Functionally Selective Dopamine D2, D3 Receptor Partial Agonists

Dopamine D-2 receptor-promoted activation of G alpha(o) over G alpha(i) may increase synaptic plasticity and thereby might improve negative symptoms of schizophrenia. Heterocyclic dopamine surrogates comprising a pyrazolo[1,5-a]pyridine moiety were synthesized and investigated for their binding properties when low- to subnanomolar K-i values were determined for D-2L, D-2S, and D-3 receptors. Measurement of [S-35]GTP gamma S incorporation at D-2S coexpressed with G-protein subunits indicated significant bias for promotion of G alpha(o1) over G alpha(i2) coupling for several test compounds. Functionally selective D-2S activation was most striking for the carbaldoxime 8b (G alpha(o1), pEC(50) = 8.87, E-max = 65%; G alpha(i2), pEC(50) = 6.63, E-max = 27%). In contrast, the investigated 1,4-disubstituted aromatic piperazines (1,4-DAPs) behaved as antagonists for beta-arrestin-2 recruitment, implying significant ligand bias for G-protein activation over beta-arrestin-2 recruitment at D-2S receptors. Ligand efficacy and selectivity between D-2S and D-3 activation were strongly influenced by regiochemistry and the nature of functional groups attached to the pyrazolo[1,5-a]pyridine moiety.

ABOUT THIS EXERCISE
Translate this sentence from the abstract on dopamine receptor partial agonists into Spanish: "Ligand efficacy and selectivity between D-2S and D-3 activation were strongly influenced by regiochemistry and the nature of functional groups attached to the pyrazolo[1,5-a]pyridine moiety." None of the entries is needed here.

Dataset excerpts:

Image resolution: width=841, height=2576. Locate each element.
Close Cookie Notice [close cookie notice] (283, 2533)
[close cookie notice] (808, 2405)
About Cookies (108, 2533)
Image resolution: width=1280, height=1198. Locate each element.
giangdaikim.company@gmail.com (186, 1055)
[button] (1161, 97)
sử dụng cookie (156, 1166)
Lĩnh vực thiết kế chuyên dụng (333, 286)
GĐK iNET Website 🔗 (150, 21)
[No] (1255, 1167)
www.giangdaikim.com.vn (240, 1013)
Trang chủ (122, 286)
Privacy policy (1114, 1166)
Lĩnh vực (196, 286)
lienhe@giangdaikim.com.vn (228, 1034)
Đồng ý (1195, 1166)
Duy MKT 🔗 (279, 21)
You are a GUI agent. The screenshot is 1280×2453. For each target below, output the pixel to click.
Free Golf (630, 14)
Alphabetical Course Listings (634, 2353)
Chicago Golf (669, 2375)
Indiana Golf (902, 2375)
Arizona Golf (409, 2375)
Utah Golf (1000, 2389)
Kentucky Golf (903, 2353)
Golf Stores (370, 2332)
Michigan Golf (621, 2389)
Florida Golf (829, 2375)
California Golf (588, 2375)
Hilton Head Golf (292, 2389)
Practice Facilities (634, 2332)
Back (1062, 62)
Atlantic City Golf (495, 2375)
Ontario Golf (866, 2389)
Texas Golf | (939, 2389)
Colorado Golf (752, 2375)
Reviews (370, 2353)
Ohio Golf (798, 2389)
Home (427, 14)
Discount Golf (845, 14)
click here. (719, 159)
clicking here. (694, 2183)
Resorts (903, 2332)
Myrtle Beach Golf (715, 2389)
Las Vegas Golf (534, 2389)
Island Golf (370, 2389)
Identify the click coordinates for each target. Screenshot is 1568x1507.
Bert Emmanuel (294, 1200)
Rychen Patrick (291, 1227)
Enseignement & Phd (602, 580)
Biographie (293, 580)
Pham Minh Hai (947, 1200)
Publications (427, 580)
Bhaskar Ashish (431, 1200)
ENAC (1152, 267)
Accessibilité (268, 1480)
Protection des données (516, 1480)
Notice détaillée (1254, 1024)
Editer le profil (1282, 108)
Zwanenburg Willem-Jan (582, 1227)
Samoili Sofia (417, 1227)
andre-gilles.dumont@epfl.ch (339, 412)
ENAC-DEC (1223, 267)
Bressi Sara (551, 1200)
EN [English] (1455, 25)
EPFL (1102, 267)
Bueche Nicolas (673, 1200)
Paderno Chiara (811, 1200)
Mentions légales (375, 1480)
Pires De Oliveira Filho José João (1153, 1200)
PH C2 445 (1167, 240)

EXERCISE RESPONSE
La eficacia de los ligandos y la selectividad entre la activación de D-2S y la de D-3 estuvieron fuertemente influidas por la regioquímica y la naturaleza de los grupos funcionales unidos al fragmento pirazolo[1,5-a]piridina.